_Text_
=== Begin Enclosure ===

How a group of Denver area newspapers were saved from corporate ownership

Photo (cc) 2008 by Alyson Hurt

Just before Thanksgiving last year, Melissa Milios Davis was contacted by Jerry Healey, the co-owner — along with his wife, Ann Healey — of Colorado Community Media, which publishes 24 weekly and monthly newspapers in the Denver suburbs.

The Healeys were approaching retirement and looking to sell, and they were hoping to avoid turning over their life’s work to a corporate chain owner or a hedge fund. Milios Davis, vice president for strategic communications and informed communities at the Gates Family Foundation, serves on the executive committee of the Colorado Media Project, which has been seeking ways forward for local news since 2018.

That encounter, Milios Davis said at a recent webinar (you can watch it here; background information here), led to the sale last month of the Healeys’ newspapers to a new entity whose majority owner will be The Colorado Sun, a startup digital news operation that’s run as a public benefit corporation. That means the 24 papers, like the Sun, will not be organized to enrich its owners; any profits they earn will be rolled back into news coverage and other operations.

“These are still profit-making enterprises. It’s a business,” said Milios Davis, adding it would have been a “huge loss” if the papers had fallen into the wrong hands.

Also speaking at the webinar, organized by the Media Enterprise Design Lab at the University of Colorado Boulder, were Lillian Ruiz, co-founder and managing director of the National Trust for Local News, and Larry Ryckman, editor and co-founder of the Sun. The moderator was Nathan Schneider, an assistant professor of media studies at the university.

According a recent article about the deal by Corey Hutchins of Colorado College, the papers will be owned by the newly formed Colorado News Conservancy, which in turn is co-owned by the National Trust for Local News and the Sun. Hutchins reported that the 40 employees who worked for the Healeys, about half of them journalists, would keep their jobs.

The conservancy is currently seeking a publisher, Ruiz said at the webinar, and has invested a considerable amount of attention in the process. “We didn’t want to create just a replication of who have we had some handshakes with over a highball,” she said.

The Sun itself, which was founded after the meltdown of The Denver Post under the ownership of the hedge fund Alden Global Capital, is continuing to grow, said Ryckman — from a staff of about 10 when I wrote about the Sun for the Nieman Journalism Lab last fall to 15 today, with more on the way. He described the chance to save the community newspapers as something that was too important to pass up.

=== End Enclosure ===

_Given information_
=== Begin Enclosure ===

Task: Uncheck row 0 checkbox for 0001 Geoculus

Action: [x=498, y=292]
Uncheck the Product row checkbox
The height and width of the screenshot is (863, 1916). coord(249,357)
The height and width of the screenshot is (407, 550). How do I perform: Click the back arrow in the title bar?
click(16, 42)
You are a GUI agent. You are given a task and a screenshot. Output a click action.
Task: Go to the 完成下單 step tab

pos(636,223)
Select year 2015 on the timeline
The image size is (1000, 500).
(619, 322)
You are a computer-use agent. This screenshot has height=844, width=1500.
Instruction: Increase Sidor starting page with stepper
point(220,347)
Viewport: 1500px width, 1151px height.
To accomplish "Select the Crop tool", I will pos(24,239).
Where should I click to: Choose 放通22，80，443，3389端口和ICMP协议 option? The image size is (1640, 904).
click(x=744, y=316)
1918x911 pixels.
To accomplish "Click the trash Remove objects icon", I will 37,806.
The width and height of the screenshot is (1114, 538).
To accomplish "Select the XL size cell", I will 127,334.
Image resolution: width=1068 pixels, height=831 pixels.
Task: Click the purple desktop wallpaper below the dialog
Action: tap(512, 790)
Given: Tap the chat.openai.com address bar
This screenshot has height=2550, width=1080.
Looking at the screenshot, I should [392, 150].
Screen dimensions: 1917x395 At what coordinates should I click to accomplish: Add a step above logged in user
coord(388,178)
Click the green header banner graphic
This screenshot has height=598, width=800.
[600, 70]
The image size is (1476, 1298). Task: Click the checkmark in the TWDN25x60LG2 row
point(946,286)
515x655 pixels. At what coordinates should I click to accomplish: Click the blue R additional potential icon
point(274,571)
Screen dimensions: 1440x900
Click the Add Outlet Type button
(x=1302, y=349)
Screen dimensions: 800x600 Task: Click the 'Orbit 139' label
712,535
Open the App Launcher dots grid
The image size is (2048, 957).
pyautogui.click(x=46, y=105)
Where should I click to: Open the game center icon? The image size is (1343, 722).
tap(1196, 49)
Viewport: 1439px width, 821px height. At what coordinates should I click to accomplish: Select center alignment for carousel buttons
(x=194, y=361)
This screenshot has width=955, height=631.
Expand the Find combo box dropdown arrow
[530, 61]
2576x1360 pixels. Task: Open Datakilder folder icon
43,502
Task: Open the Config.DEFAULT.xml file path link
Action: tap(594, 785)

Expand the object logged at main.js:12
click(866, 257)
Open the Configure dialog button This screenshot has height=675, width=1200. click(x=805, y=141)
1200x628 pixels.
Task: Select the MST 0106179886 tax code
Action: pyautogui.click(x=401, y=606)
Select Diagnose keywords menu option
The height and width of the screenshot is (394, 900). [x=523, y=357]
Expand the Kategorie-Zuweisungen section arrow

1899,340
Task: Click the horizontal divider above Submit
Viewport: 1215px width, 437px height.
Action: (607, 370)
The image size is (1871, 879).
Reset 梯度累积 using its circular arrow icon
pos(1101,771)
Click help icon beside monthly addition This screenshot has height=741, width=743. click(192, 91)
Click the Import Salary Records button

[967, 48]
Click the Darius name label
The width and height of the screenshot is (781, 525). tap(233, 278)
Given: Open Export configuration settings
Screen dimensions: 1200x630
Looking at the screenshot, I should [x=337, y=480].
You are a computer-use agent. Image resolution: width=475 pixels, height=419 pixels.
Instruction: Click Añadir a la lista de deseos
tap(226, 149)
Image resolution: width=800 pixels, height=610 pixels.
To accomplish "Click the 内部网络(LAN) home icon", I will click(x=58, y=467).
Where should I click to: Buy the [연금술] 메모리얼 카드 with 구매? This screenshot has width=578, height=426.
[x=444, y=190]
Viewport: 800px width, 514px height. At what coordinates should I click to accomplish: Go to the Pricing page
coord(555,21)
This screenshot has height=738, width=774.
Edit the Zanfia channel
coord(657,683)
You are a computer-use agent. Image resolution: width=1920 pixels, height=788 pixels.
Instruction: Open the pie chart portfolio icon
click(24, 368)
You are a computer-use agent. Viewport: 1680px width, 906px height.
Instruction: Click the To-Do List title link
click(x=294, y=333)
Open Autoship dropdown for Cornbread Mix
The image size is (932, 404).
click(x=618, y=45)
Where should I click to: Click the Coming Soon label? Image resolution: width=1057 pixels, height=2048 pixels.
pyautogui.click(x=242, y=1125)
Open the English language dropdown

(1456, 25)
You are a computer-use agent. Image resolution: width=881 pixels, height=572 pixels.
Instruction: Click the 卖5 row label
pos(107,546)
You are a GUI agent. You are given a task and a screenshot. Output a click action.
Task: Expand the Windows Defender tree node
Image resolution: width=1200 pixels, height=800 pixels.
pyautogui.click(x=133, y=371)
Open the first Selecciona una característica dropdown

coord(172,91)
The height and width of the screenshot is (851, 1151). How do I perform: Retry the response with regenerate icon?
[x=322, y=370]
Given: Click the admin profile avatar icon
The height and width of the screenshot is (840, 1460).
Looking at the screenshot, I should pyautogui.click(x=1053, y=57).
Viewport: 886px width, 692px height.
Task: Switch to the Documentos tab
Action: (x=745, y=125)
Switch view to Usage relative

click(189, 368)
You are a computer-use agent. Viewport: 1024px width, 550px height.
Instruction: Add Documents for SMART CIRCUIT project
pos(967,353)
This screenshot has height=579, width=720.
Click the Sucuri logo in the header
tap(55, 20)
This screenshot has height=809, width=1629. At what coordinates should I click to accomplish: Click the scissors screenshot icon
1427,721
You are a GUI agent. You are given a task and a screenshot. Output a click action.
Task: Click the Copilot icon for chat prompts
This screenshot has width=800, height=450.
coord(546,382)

=== End Enclosure ===

_Tasks to complete_
- 1) In the article about the Denver area newspapers, rewrite the paragraph beginning "That encounter, Milios Davis said" as a short bulleted list that keeps its main facts.
- 2) Write the next part of the article about the Denver area newspapers, picking up after its final paragraph.

_Responses to the exercise_
- 1)
- According to Milios Davis, the contact with Jerry Healey led to the sale last month of the Healeys' newspapers.
- The buyer is a new entity whose majority owner will be The Colorado Sun, a startup digital news operation run as a public benefit corporation.
- Like the Sun, the 24 papers will not be organized to enrich their owners.
- Any profits will go back into news coverage and other operations.

- 2)
“At least on the Sun side, this came together pretty quickly,” he said. “This absolutely was a cause that was near and dear to our hearts…. We know who’s first in line when it comes to buying newspapers these days, and no one wants to see that happen.”

What helped jump-start the deal, said Milios Davis, was a study that the Colorado Media Project conducted several years ago in partnership with the Colorado Press Association. Among the findings: the number of journalists covering local news had been cut in half over the previous decade, in line with what was taking place nationally; and that of 151 newspapers they could identify, 93 were still locally owned.

“We saw on the horizon that a lot of these were … older owners” who lacked a succession plan, she said, explaining that there were 44 in that category. “We were looking at this as a tidal wave that would slowly crash on the shores,” which led to conversations about how to help them transition to new local ownership.

And then the Healeys came along.

One of the most important takeaways from what is happening in Colorado is that local news can still be run on a sustainable basis, and that corporate control and the gutting of newsrooms are not inevitable. As I wrote a few weeks ago, I would love to see the Colorado story replicated across the country. Ruiz said the exact model being used in Colorado might be unique to that area. But she added that her organization is looking at what might work in other parts of the country — especially in communities of color.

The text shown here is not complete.